Most variacs seem to be wound using about 2 turns per Volt, so the inter-turn voltage is limited to 0.5V. This means that a typical 230V Variac will have at least 460 turns. There are exceptions - the 270VA and 6kVA Powerstat units are good examples, with 4.6 and 1 TPV respectively.


Figure 5a - Dimmerstat Brush, Figure 5b - Powerstat Brush

As seen above, the geometry of brushes varies widely. While some are very simple, others are shaped to fit into a spring-loaded wiper arm. Note the small pivot point used in the Powerstat spring arm - this presses on the centre of the brush, and allows it to move if the winding surface is less than perfect. There are probably as many brush shapes as there are manufacturers of variable transformers.

There are also quite a few mains output isolated variacs on the market. These use a separate winding for the secondary, but use the same number of turns as the primary. The primary is wound first, then insulated and/or encapsulated to provide the perfectly level working surface needed for the winding contacted by the brush.

The brush resistance is also non-linear. If measured with an ohmmeter, it may show 20 Ohms or more, but when subjected to load current, this typically drops to less than 1 ohm. Needless to say, any voltage lost in the brush itself is dissipated as heat, depending on the current.
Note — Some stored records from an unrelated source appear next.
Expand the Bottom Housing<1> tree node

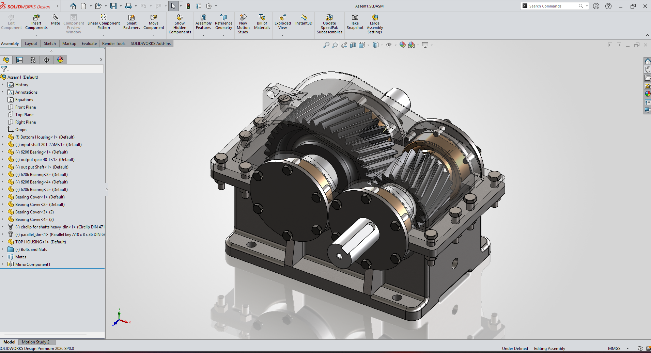pyautogui.click(x=2, y=137)
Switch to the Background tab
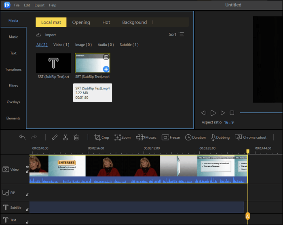The width and height of the screenshot is (283, 225). point(134,22)
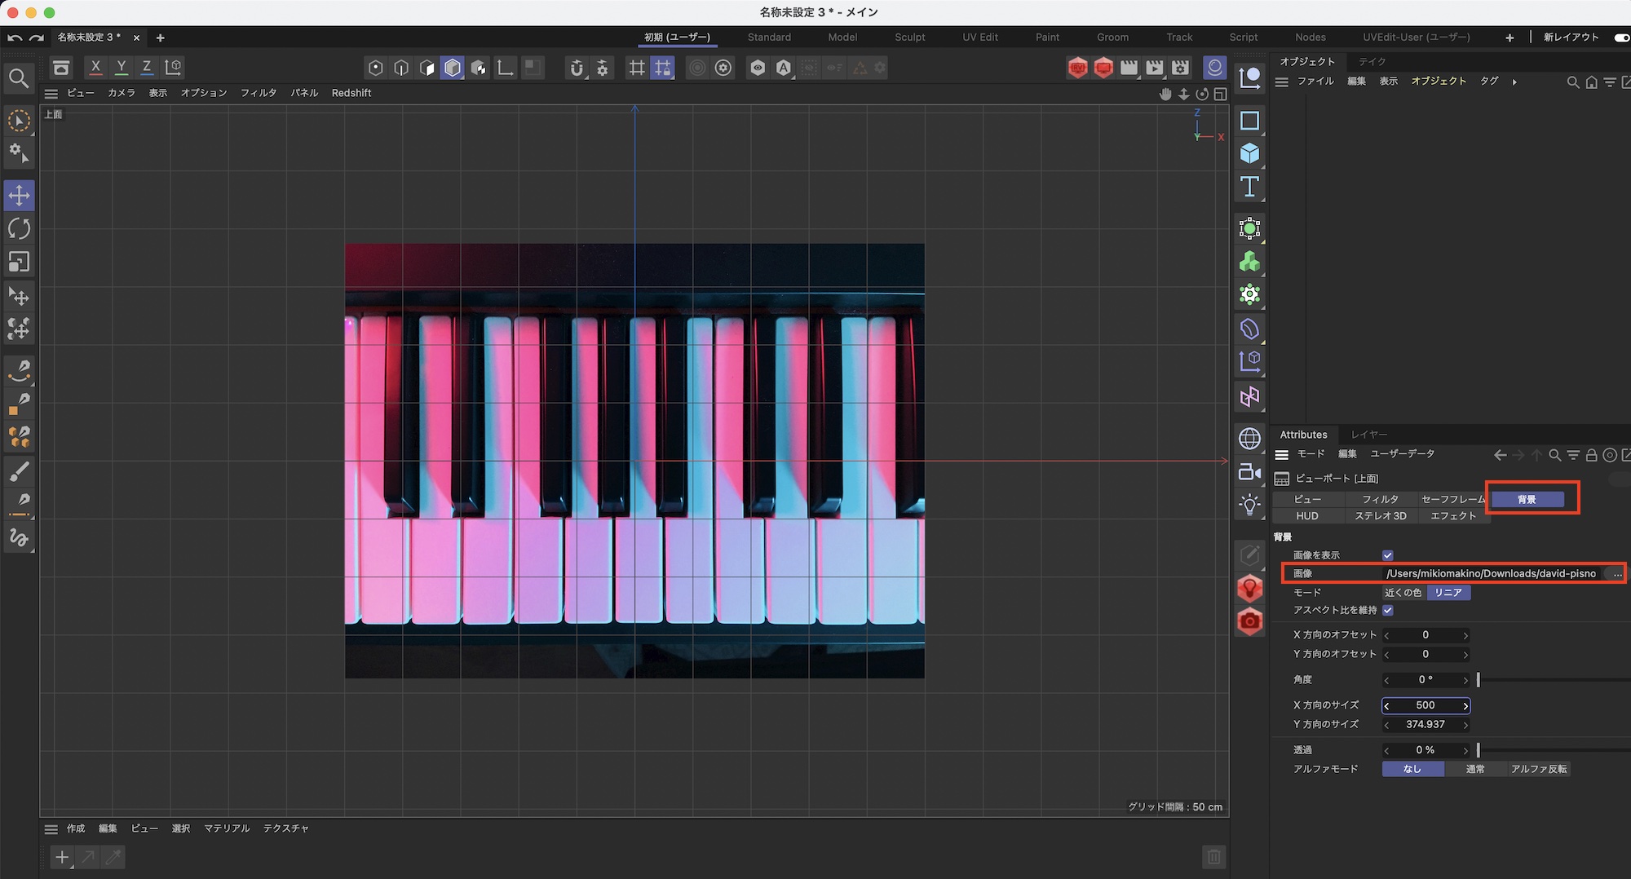
Task: Select the Rotate tool
Action: (19, 229)
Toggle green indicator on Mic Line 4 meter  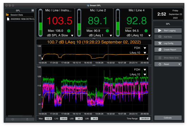click(x=146, y=31)
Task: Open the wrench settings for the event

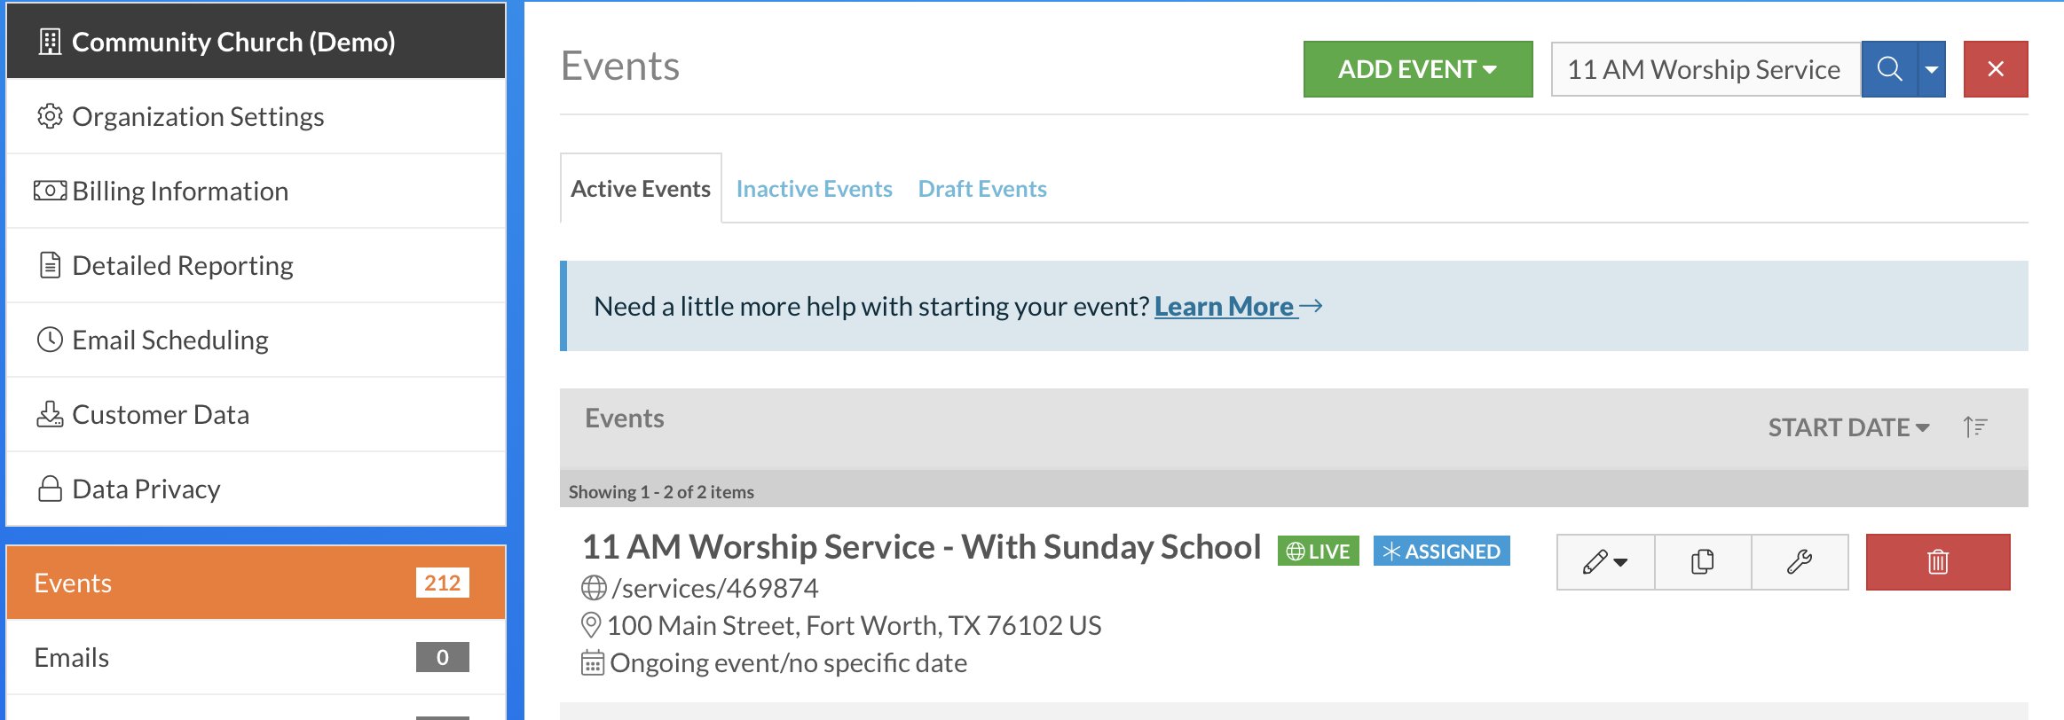Action: click(1800, 562)
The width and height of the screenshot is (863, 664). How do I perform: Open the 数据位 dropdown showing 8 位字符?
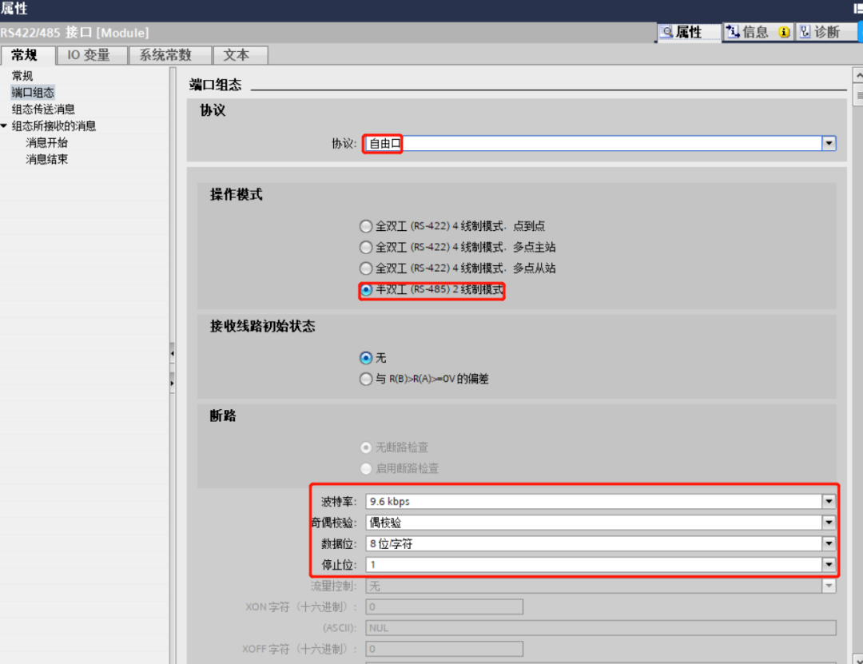[829, 544]
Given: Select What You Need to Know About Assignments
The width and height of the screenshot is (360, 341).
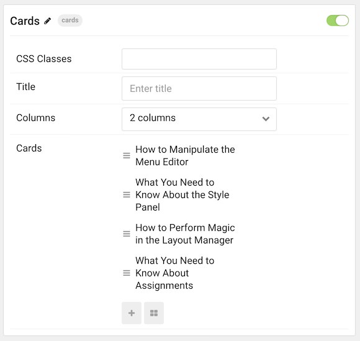Looking at the screenshot, I should click(x=174, y=273).
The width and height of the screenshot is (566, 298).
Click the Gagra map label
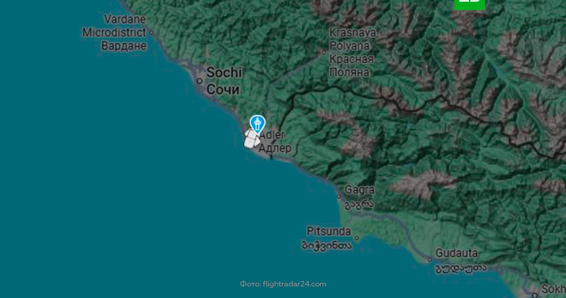[x=359, y=190]
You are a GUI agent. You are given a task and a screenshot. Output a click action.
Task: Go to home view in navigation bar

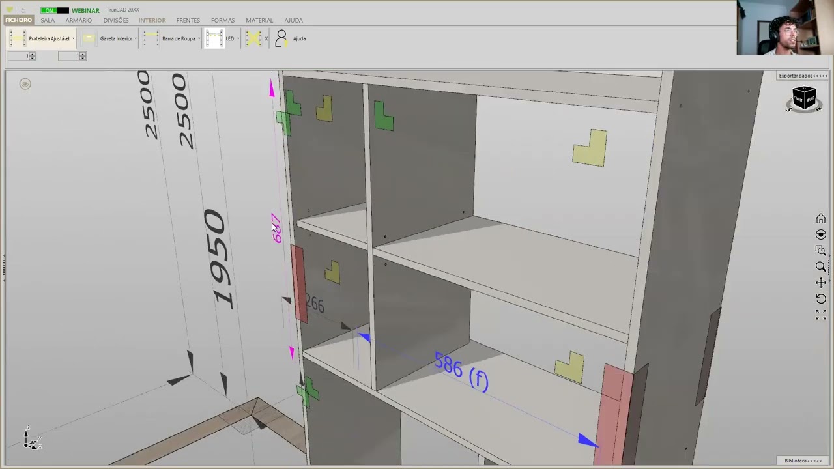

At around 5A, we would expect the brush resistance to be no more than perhaps 0.2 Ohm, resulting in a voltage loss of 1V. This is still 5W lost as heat, which must be dissipated by the windings and brush mounting.

I've mentioned the 6kW Variac that I have, so only thought it reasonable that some pictures be shown. This unit used to be a section of a 3-phase variable transformer (made by Superior Electric Co., who own the Powerstat brandname). Because it had no knob, one was fabricated from a piece of thick plastic. The DC resistance of the winding is about 0.5 Ohm, and the transformer has ~270 turns from end to end. The voltage between adjacent turns is just over one volt (confirmed by measurement). Voltage range with 240V input is from zero to almost 280V - somewhat more than normal. It also has tappings for both 230V and 115V input voltages. With 240V applied, magnetising current is 1.8A, much higher than I had expected. The transformer is quite obviously wound for 60Hz.


Figure 6a - 6kW Powerstat Front, Figure 6b - Powerstat Rear

Photos don't do this Variac justice of course - it weighs about 30kg, and to say that it's hard to move around is putting it mildly. It's fitted with a normal Aussie mains lead and a dual switched GPO (general purpose outlet) provides output connections. By default, the terminations are large bolts and nuts. Rather than using an arm to support the brush, the brush support is a large Bakelite disc, with holes to allow airflow through the whole transformer. This is clearly visible below. The brush can span a maximum of two turns - any more would cause problems because of the relatively high inter-turn voltage (1V).


Figure 7a - Brush Detail, Figure 7b - Winding Detail

This is probably the most under-utilised in-service Variac I have, because few applications stress the 5A unit I normally use. It sits under my workbench, and can be used without having to move it ... provided the unit being tested doesn't require the voltage to be applied gradually while watching for problems. I had thought of adding a servo-motor and control system to it to allow me to maintain an exact voltage for the workbench, but it never got further than a thought experiment.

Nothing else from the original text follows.